**Your assignment**
In the entries below, find the line with "Click the scissors cut icon on the timeline" and the line with "Screen dimensions: 977x687"; reproduce those two lines and all lines between them exactly, without pictures.

········

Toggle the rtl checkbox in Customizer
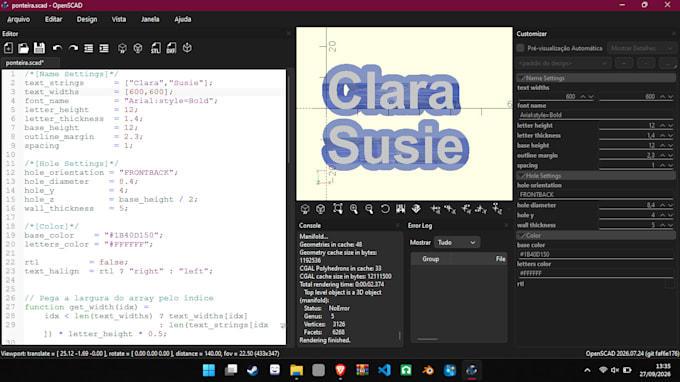pos(669,284)
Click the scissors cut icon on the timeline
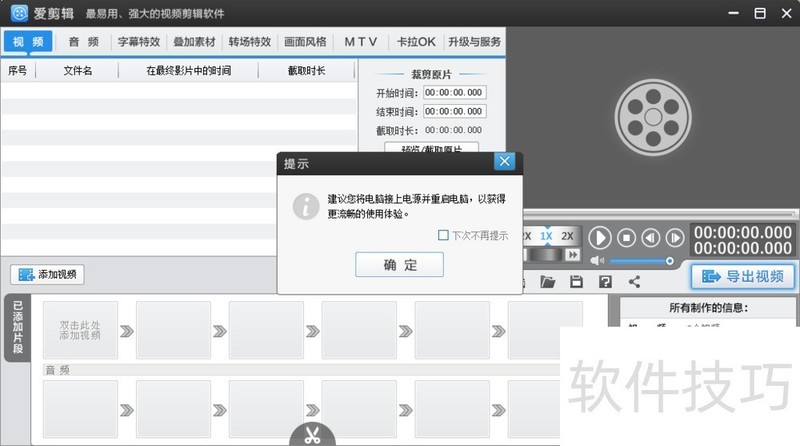 [311, 437]
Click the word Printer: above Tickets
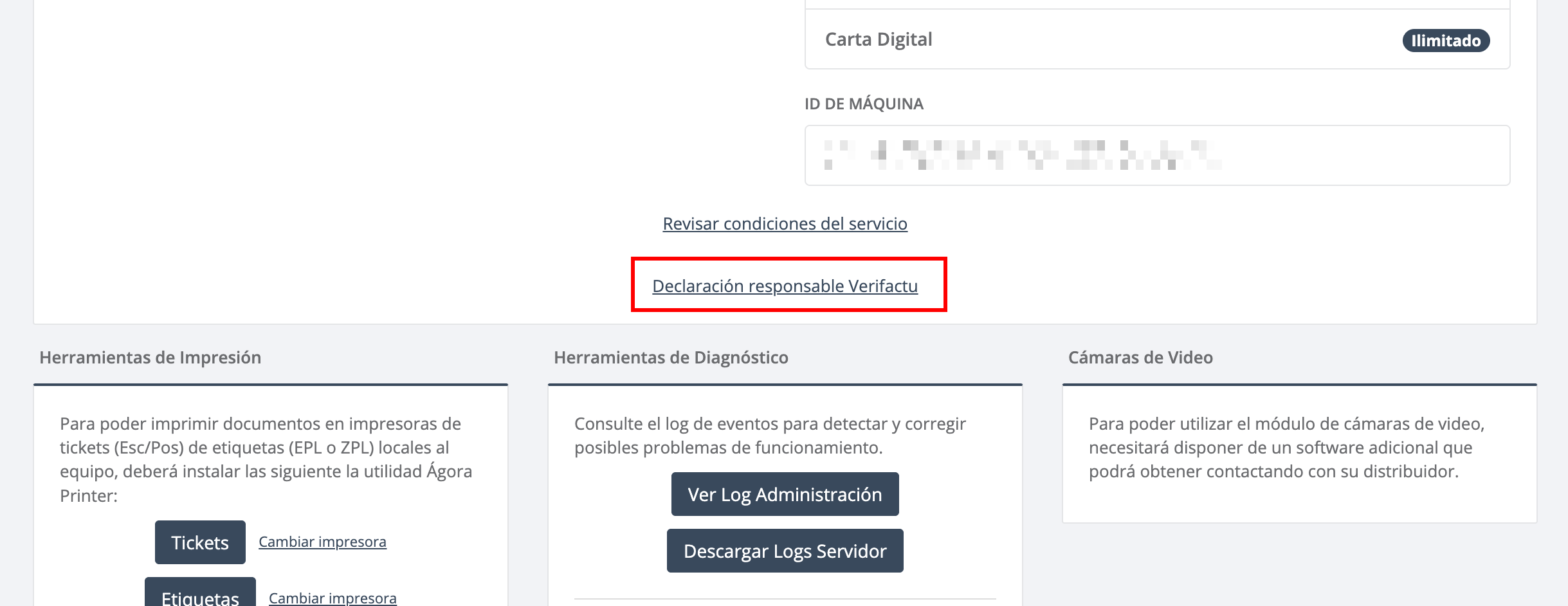The height and width of the screenshot is (606, 1568). [89, 496]
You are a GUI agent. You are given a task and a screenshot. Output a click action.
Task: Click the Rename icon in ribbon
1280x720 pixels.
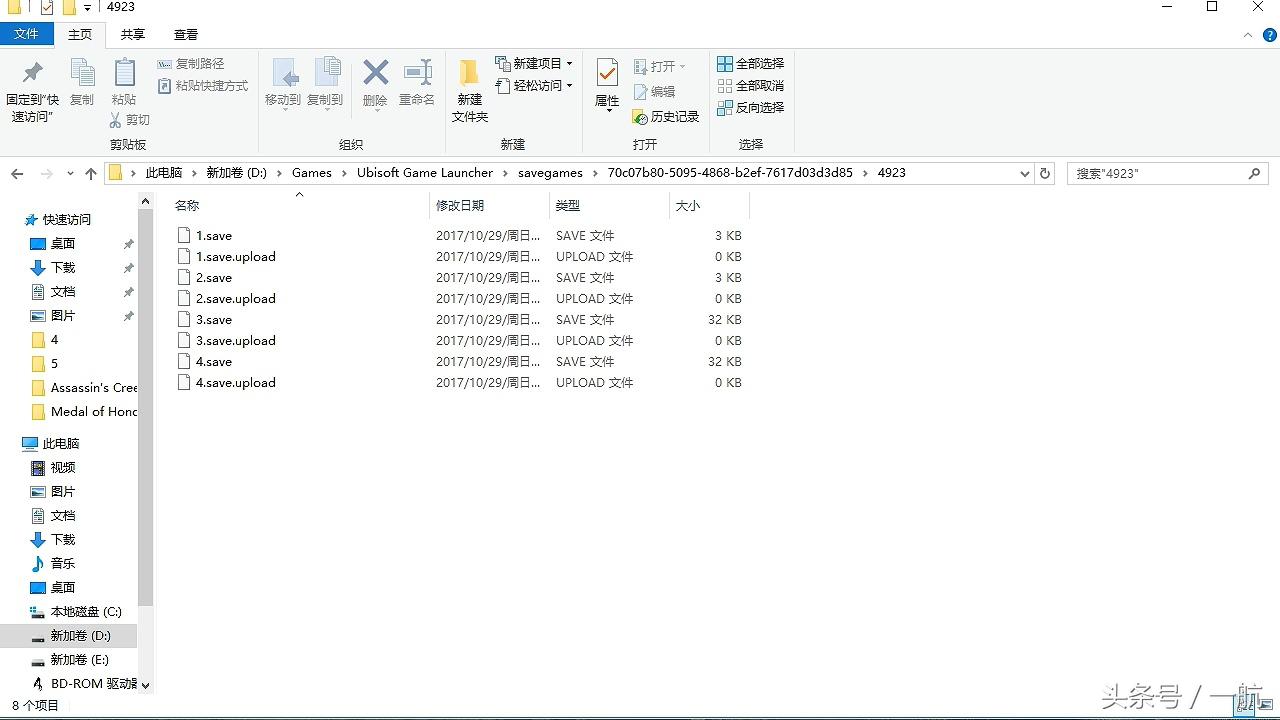click(x=417, y=75)
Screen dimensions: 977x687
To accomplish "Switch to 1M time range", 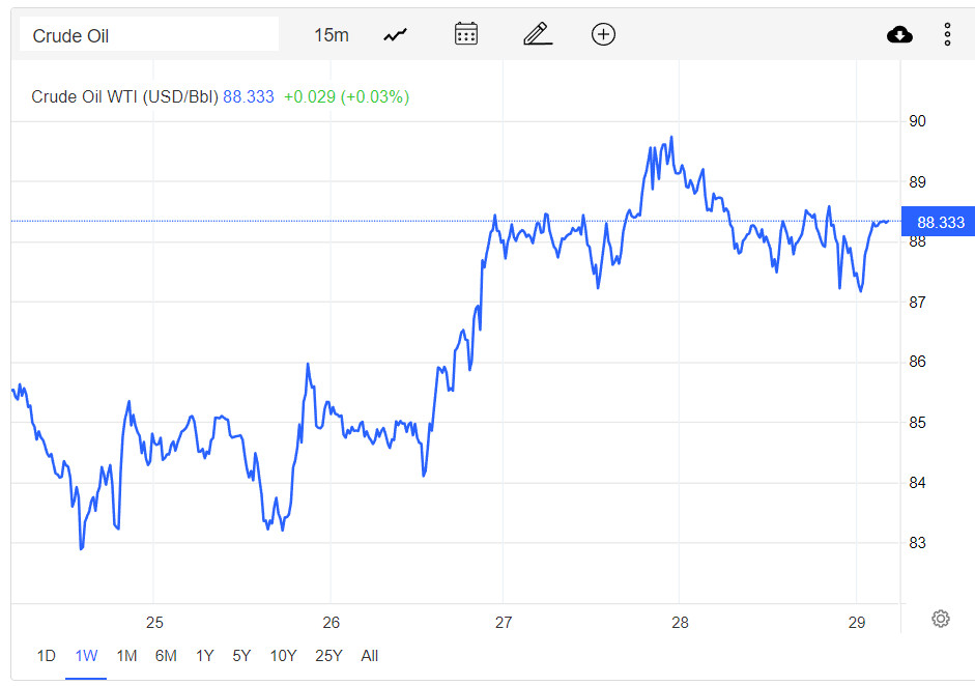I will tap(126, 656).
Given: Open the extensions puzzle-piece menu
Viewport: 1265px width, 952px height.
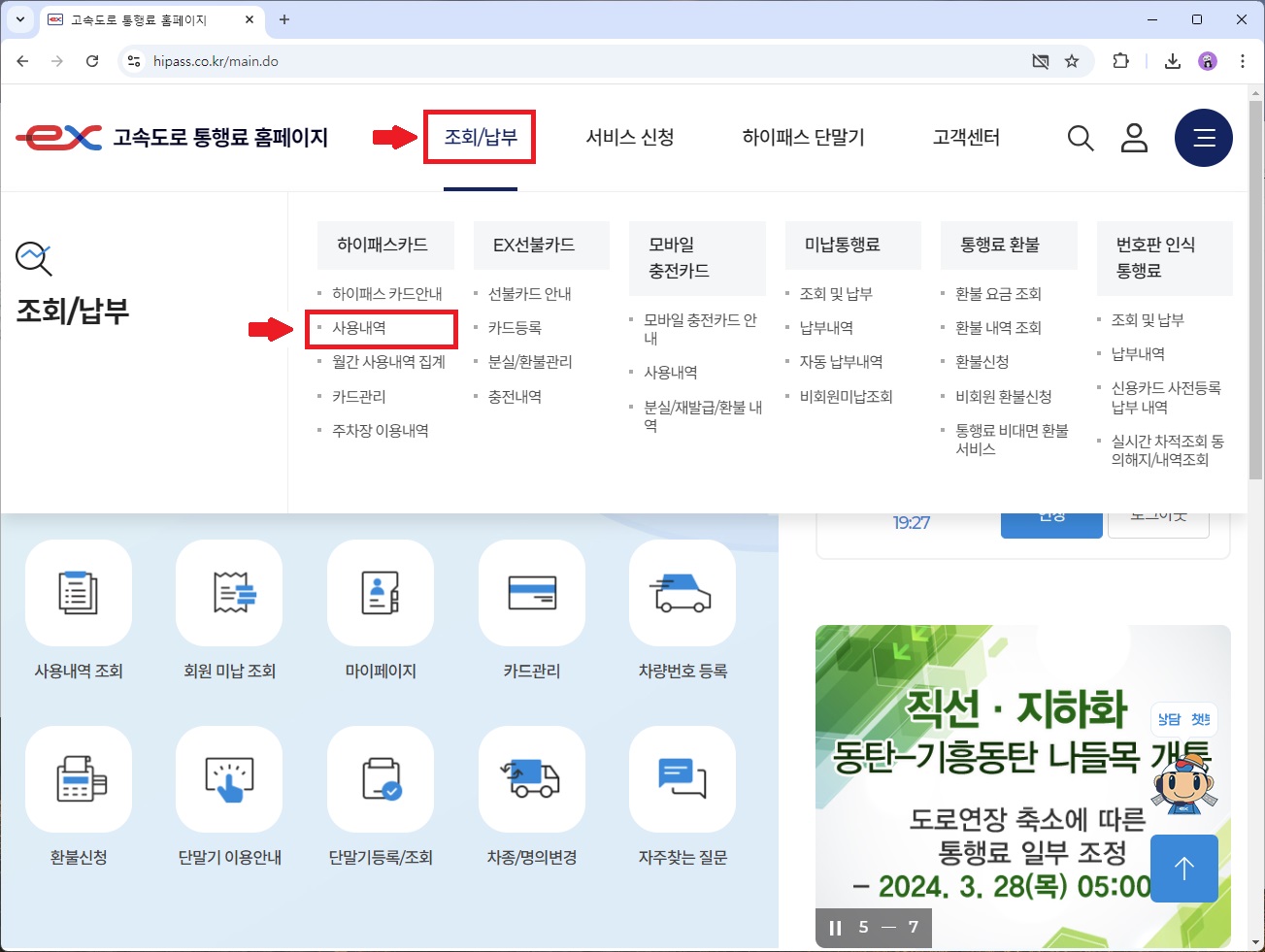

········

**Reply**
Click the scissors cut icon on the timeline
 [311, 437]
Click the word Printer: above Tickets
The height and width of the screenshot is (606, 1568). [89, 496]
You are a GUI agent. You are given a task and a screenshot. Output a click action.
Task: Click the Rename icon in ribbon
1280x720 pixels.
click(x=417, y=75)
Screen dimensions: 977x687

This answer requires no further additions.